Графиня ждала. На стене горел факел и вонял керосином. На двери висел развернутый свиток, похожий на стенгазету. Тексты на свитке были написаны багровой жидкостью, напоминающей кровь. Графиня сделала над собой усилие, потому что текст был написан витиеватым почерком на старо-французском и не содержал ничего особенно интересного. Только фамилии шулеров местного игорного клуба, которым надлежало вне очереди рубить головы. Главным героем позорного списка являлся Жорж по прозвищу «Зуб». Именно ему были адресованы угрозы и вынесен приговор за то, что развел уважаемого банкира на целое состояние и при всем при том задолжал половине форта. Кроме этого мосье Зуб взял себе за правило не являться на заседания суда, который собирался по его вопросу. Тот же мосье смертельно оскорбил супругу посла… но каким образом он это сделал, Мира не поняла, поскольку запуталась в старых глаголах. Она поняла одно: ее друг явился на дуэль пьяным, с трудом держался за пистолет, в соперника не попал, зато подстрелил между делом зрителя, который накануне, по случайному стечению обстоятельств, скупил его векселя.
Нервный мужчина распахнул перед графиней дверь, когда в каменном мешке стало нечем дышать.
— Спускайтесь. Ждите, — сказал он и гостья предположила, что именно ей придется ответить за все безобразия грешного мира, но лестница закончилась коридором, который вел наверх, к свету и вскоре графиня увидела небо над фортом, разлинованное железной решеткой.
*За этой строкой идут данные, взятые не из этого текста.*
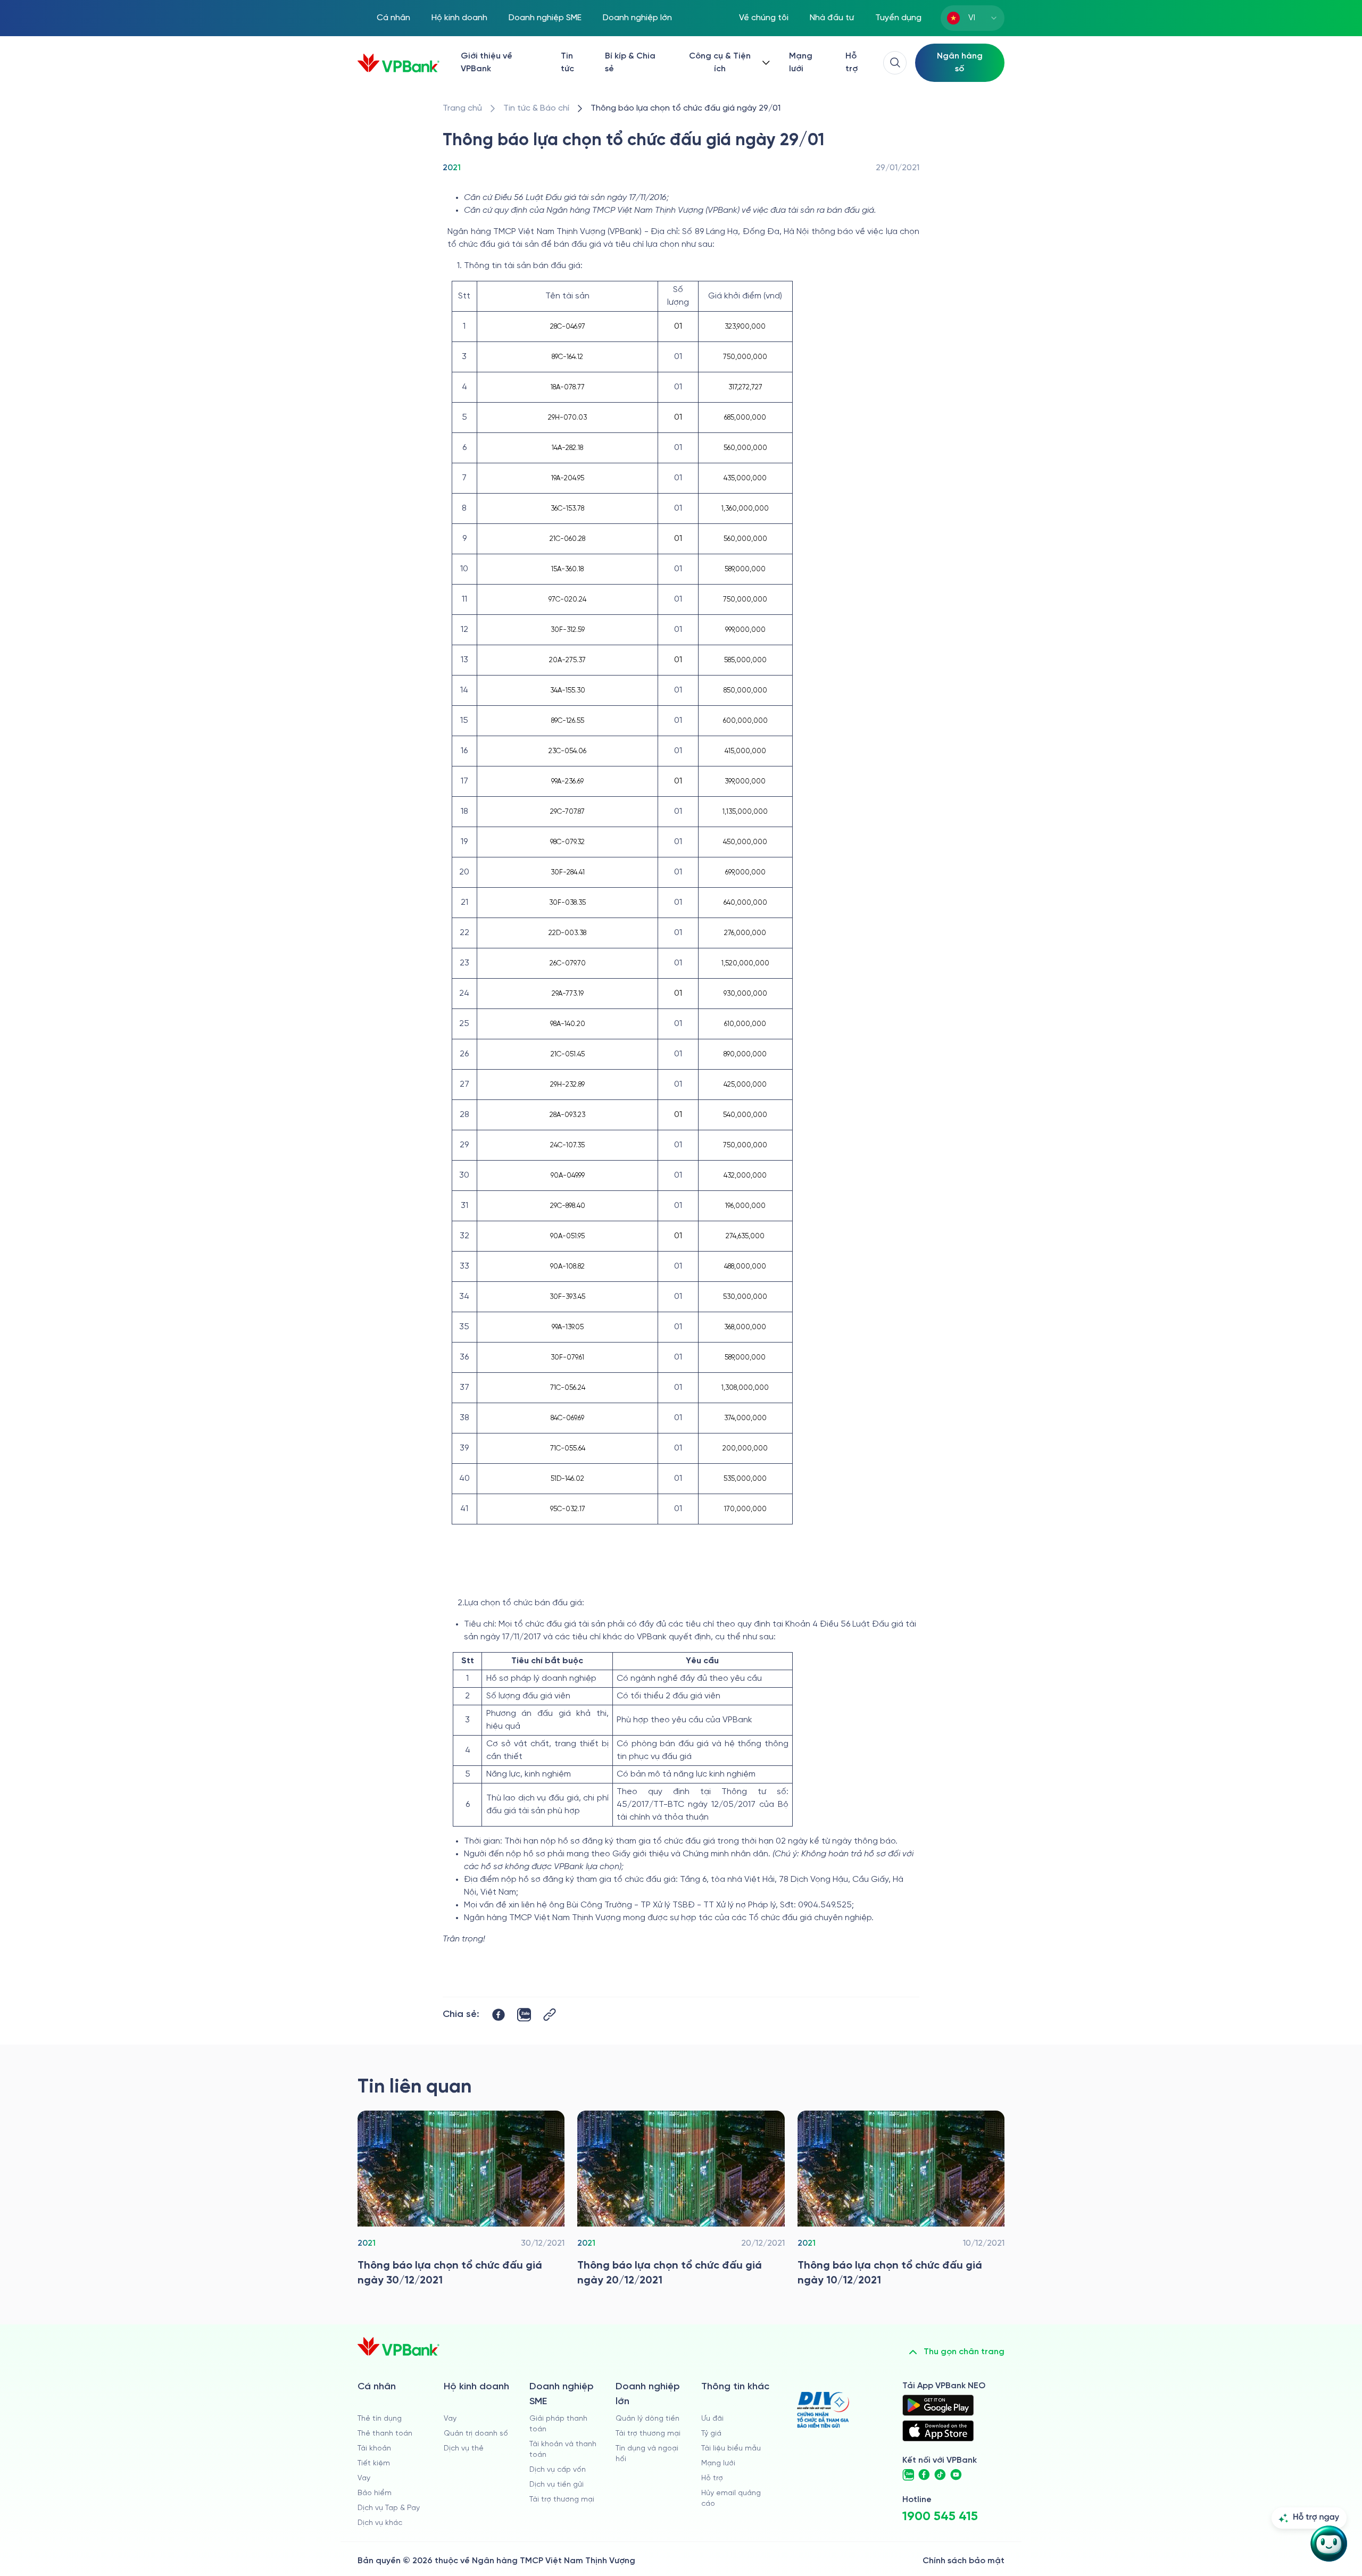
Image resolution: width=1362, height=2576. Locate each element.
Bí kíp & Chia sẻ (630, 62)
Камера не имела двери. В ней уже находились люди. Молчаливые и сосредоточенные, как шахтеры перед началом смены. Они совсем не походили на пленников, несмотря на то, что сидели в подвале с маленьким окошком на потолке. Графиня оказалась в обществе восьми ужасных мужчин. Один из них был негром, черным как головешка. Длинный и худой, как жердь, он стоял у стены и косо смотрел на графиню. Другой был похож на японца, сосредоточенного на внутреннем космосе, и тоже удивился визиту дамы. Остальные шестеро ничего против женщины не имели. Один, коренастый и загорелый, с жидкими, светлыми волосами, зачесанными за уши, сразу напомнил графине немца. Другой, толстый и лысый, обнаженный по пояс дядька, был просто бессовестно пьян. Самый мелкий и самый побитый наматывал бинт на колено и не испытывал ничего кроме боли. Трое других играли в карты, и не мотали головами по сторонам, опасаясь мошенничества. Видно, были знакомы между собою давно.